By Robert Stone
There’s a lot of looking and seeing in parashat Vayera. The parashah opens with God appearing to Abraham – “Now God was seen by him [Vayera YHVH elav]” – as he was sitting by the entrance to his tent (Gen. 18:1). In the next sentences, Abraham “lifted up his eyes and saw three men. … When he saw them, he ran to meet them”. And he asked them to accept his hospitality “if I have found favour in your eyes” (Gen. 18:2-3). Later the three men arose and “looked down upon the face of Sodom” (Gen. 18:16), and God said “Let me go down and see whether [Sodom and Gomorrah] have acted according to the outcry that has reached me” (Gen. 18:21).
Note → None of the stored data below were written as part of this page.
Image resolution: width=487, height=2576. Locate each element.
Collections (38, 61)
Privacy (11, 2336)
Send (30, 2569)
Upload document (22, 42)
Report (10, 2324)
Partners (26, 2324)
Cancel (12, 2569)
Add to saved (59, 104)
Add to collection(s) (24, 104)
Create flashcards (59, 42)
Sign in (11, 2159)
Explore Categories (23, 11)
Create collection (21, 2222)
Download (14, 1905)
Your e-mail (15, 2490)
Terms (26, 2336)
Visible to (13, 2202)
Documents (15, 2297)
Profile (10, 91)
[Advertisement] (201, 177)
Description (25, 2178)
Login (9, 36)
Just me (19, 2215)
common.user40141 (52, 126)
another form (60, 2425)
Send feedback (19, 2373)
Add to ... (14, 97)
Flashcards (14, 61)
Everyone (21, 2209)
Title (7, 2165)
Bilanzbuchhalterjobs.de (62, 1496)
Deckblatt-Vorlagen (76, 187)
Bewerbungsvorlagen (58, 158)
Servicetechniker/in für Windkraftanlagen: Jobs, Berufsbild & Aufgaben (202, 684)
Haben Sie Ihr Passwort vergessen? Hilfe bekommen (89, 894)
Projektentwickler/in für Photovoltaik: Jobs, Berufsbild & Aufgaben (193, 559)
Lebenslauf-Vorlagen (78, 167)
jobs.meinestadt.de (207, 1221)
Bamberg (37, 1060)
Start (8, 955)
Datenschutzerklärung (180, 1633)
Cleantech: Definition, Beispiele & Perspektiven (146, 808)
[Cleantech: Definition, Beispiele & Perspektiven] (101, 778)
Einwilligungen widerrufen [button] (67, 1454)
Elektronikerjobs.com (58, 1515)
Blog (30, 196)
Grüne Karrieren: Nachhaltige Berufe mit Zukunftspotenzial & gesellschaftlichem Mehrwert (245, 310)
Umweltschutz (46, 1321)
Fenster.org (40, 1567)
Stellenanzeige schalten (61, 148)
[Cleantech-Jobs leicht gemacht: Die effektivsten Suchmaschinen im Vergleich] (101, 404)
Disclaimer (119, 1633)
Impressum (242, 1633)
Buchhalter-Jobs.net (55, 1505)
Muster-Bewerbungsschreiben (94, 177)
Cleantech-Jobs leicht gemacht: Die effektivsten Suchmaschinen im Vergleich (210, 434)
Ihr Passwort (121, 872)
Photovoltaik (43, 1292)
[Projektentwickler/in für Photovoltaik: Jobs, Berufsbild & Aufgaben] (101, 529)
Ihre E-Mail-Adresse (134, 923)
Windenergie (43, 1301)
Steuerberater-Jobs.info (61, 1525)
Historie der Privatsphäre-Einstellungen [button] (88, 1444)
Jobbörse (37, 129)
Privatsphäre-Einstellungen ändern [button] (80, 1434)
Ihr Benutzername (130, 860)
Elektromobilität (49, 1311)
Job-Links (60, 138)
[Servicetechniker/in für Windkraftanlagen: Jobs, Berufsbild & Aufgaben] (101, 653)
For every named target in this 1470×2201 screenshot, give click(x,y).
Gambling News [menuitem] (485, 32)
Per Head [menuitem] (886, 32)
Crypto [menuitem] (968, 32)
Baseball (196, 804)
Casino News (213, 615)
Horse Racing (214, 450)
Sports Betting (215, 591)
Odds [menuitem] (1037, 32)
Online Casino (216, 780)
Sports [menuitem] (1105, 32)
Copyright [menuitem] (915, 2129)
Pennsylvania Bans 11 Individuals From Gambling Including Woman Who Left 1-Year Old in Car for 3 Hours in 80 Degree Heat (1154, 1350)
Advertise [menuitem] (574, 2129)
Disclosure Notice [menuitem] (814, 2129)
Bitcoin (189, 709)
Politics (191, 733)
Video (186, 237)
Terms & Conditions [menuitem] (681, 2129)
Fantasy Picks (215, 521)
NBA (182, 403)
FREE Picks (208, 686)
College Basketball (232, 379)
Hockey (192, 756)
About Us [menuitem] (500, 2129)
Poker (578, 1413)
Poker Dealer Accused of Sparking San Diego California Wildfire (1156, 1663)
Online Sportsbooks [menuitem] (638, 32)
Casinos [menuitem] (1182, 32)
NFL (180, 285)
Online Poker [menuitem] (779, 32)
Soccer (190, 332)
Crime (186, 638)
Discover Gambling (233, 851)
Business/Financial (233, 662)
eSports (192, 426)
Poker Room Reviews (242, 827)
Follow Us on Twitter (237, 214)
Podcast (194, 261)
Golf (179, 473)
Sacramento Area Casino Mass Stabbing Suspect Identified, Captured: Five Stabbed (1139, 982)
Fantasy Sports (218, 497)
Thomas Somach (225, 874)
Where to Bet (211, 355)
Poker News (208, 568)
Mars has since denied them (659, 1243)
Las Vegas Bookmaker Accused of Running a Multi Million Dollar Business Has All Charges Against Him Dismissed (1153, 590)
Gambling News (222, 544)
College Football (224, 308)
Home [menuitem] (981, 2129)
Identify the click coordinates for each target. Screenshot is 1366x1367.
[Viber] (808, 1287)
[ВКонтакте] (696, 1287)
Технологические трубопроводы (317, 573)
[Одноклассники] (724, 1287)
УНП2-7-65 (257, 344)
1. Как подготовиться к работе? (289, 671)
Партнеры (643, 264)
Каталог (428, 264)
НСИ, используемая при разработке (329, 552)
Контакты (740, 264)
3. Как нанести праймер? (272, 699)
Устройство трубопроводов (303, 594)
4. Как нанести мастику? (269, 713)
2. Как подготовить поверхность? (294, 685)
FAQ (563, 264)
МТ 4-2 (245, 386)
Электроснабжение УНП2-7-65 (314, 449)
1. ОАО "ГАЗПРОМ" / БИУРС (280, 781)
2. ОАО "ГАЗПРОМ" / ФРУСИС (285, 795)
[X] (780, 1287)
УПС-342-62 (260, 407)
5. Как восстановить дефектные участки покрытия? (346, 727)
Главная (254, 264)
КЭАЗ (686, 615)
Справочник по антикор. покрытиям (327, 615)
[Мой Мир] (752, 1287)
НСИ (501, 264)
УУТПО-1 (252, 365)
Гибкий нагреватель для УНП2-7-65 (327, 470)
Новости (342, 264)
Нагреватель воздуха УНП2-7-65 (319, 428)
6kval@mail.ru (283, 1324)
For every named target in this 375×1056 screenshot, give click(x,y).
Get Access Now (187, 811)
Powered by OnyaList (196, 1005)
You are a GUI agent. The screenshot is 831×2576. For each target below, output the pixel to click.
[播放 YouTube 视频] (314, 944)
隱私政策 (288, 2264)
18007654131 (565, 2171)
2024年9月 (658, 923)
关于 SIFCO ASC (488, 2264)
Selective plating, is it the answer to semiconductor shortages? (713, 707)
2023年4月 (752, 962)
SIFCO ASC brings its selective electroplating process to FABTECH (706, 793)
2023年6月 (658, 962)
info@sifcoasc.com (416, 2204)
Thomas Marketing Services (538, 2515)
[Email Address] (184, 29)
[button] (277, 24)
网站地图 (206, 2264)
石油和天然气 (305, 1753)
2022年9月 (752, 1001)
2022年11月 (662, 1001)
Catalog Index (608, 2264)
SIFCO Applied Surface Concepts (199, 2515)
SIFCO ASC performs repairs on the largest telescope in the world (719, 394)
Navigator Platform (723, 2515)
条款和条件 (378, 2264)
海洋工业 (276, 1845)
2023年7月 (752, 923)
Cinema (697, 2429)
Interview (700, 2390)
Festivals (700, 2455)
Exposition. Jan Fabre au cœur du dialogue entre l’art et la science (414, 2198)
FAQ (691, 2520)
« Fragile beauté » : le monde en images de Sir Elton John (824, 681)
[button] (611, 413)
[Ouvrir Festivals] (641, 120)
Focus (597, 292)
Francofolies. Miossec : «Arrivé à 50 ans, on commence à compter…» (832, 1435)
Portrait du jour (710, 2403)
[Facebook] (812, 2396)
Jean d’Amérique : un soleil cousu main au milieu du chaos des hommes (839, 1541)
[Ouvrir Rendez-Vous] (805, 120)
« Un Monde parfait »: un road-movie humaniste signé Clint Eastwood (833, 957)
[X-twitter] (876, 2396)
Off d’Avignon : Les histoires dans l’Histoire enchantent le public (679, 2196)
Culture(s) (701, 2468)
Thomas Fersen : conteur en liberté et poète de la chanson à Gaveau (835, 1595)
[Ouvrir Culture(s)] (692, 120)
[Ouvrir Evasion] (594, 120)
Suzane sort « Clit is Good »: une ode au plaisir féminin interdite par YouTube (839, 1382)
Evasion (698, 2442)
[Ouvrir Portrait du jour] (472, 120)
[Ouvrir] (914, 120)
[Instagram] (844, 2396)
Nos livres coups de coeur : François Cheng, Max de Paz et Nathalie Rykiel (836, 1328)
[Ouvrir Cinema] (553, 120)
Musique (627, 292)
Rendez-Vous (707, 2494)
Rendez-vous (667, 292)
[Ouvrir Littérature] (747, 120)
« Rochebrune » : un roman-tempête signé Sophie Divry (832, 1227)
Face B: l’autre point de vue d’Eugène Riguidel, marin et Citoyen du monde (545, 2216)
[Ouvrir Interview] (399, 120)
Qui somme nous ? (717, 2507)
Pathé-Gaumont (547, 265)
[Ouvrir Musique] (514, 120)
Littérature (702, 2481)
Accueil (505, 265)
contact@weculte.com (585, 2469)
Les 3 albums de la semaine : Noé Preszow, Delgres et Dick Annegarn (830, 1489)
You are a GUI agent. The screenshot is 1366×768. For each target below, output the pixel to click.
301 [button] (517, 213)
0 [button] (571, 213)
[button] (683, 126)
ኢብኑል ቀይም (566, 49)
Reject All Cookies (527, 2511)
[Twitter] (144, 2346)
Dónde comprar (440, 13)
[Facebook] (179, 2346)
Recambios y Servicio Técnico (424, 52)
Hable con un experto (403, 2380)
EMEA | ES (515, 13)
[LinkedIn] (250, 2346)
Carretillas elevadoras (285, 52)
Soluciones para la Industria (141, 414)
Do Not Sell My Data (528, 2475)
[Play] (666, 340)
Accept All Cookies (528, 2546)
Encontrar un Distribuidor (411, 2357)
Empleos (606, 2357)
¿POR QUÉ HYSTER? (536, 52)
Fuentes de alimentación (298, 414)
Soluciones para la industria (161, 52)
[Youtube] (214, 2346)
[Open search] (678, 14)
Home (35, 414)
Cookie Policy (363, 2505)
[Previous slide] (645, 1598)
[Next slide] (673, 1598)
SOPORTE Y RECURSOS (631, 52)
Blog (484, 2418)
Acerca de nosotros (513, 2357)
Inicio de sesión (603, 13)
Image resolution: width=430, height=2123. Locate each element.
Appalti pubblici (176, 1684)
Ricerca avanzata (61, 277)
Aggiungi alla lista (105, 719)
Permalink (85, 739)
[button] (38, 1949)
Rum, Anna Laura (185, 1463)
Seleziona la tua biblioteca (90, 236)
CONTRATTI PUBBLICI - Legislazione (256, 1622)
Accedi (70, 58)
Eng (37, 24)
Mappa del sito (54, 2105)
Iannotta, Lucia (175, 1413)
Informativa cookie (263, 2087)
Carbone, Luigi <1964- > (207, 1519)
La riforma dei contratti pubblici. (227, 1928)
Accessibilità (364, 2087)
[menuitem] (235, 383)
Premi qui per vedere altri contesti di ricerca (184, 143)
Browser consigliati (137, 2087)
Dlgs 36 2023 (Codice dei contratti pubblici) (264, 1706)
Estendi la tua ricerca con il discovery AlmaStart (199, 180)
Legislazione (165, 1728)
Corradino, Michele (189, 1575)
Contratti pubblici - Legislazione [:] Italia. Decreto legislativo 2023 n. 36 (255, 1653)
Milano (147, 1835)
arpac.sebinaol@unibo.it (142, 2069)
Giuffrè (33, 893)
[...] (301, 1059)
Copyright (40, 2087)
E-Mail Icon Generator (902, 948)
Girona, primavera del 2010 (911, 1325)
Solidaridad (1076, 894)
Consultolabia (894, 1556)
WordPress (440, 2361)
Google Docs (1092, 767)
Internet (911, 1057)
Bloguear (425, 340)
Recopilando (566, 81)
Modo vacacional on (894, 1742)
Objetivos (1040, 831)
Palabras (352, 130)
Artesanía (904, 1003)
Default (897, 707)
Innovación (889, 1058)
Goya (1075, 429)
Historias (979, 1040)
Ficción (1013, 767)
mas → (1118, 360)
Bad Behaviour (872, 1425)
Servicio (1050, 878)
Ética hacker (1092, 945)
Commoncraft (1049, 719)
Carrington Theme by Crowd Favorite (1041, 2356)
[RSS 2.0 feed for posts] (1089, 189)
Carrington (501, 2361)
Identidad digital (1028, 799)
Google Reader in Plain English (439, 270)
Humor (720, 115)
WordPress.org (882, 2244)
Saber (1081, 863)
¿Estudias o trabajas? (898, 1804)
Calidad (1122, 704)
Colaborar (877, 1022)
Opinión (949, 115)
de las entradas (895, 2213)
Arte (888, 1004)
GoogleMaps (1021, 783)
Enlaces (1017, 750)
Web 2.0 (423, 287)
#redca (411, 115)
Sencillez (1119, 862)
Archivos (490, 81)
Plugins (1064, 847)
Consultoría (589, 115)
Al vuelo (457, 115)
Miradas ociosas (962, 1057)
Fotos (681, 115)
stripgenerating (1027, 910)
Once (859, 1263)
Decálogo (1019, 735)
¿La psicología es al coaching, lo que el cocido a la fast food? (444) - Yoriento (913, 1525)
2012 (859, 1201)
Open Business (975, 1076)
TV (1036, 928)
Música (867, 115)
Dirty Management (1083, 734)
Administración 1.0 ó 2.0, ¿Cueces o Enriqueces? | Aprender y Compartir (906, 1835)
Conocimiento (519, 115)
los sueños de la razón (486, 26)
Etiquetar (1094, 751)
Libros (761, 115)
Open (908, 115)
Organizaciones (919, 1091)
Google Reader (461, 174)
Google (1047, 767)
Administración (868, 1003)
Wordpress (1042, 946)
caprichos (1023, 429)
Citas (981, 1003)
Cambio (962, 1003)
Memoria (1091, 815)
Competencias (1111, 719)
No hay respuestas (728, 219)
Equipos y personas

The tragedy that befell the wife of Lot, Abraham’s brother, as the family fled the destruction of Sodom and Gomorrah, was that she looked back and was turned into a pillar of salt (Gen. 19:26). Early the next morning, Abraham went to the place and “looked down upon the face” of Sodom and Gomorrah and saw the smoke of the destruction (Gen. 19:28).
We are introduced to this leitmotif of seeing in the previous parashah, Lech Lecha, when we meet Hagar, Sarai’s Egyptian maid. After Hagar became pregnant by Abram, Sarai treated her harshly and she fled. A messenger of God told her to go back: she will bear a son, Ishmael, because God has paid heed to her suffering. Hagar thereupon said to God, “You are El Ro’i, the God of Seeing” (Gen. 16:13).
What most Jews regard as our most important prayer, the Shema, begins Shema Yisrael, “Hear, O Israel”. It then goes on to stress, repeatedly, the importance of “these words that I command you today” (Deut. 6:4- 9). If there is one dominant mode in Torah, it is speaking – vayomer, vay’daber – and hearing.
“Words, words, words,” as Hamlet put it.
So where does seeing come in? There is a midrash that God took Abraham out of his tent, showed him the world and said, “Taste and see that the Eternal is good” (Psalm 34:9). Taste and see. Words are not enough. From the Mishnah to Maimonides we are told that we must not bury ourselves in texts: we also need to experience real life, with our eyes open, to see for ourselves what kind of world we live in and what we can do to repair that world – kkun olam. The texts are there to help us to see better and to act better, and that in turn helps us to understand the texts.
I have recently retired as a Trustee of Tzedek, the Jewish development charity. This summer, Tzedek, in cooperation with FZY and Tribe, organised a programme in Northern Ghana for two groups of UK Jewish 17-year- olds. They worked with Ghanaian youth leaders running programmes for children in extreme poverty. What shone out from social media posts by these remarkable teenagers, was that seeing conditions in Ghana for themselves and interacting with youth leaders and children there had enabled them, as one put it, “to partially burst [their] bubble of privilege and self-importance”. It was clear that they had risen to the challenge by learning from what they were seeing, and by allowing themselves to be transformed by that experience.
Robert Stone is a member of Kol Nefesh Masor Synagogue and Finchley Reform Synagogue.